Homer Biography

Homer (c. 850 BC) Classical Greek poet. Author of the Iliad and the Odyssey

writerThrough his epic poems, Homer has played a hugely influential role in Western Literature. His classics of the Iliad and the Odyssey, stand at the forefront of the Western Canon of literature.

Details about the life of Homer are scarce and different sources quote different variations about his life. The historian Herodotus places Homer as living around 850BC. However, other sources suggest Homer was born around the time of the Trojan war in the early 12 Century BC.

The name Homer has been interpreted as meaning ‘he who accompanies, he who is forced to follow.’ or in some dialects ‘blind’. This has led to the opinion that Homer may have been blind.

Homer is said to have been born on the Greek island of Chios or perhaps Ionia. Homer was likely to have been a fairly aristocratic member of court – perhaps working as a court minstrel or story teller.

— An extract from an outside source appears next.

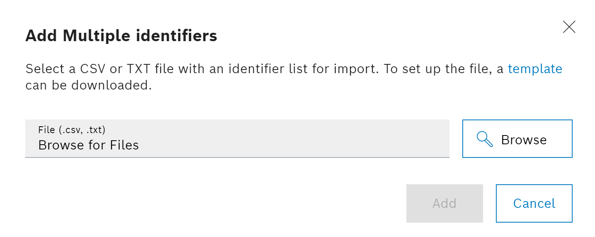595x237 pixels.
Task: Download the identifier list template
Action: coord(535,69)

Despite the length of the Iliad and the Odyssey, it is likely that at least part of these epics were initially memorised orally. In antiquity, there was a strong tradition of poems being memorised by professional story tellers. The two epics are amongst the earliest works to be written down and saved for posterity. At the time of the 8th Century BC, the Greek alphabet was just being introduced and writing was a new skill, that many didn’t posses.

There is debate about whether the person ‘Homer’ wrote both epics. Some argue that the works may have been produced by various people with the name ‘Homer’ added for convenience. However, other academics do maintain that both epics were written by the one person – Homer.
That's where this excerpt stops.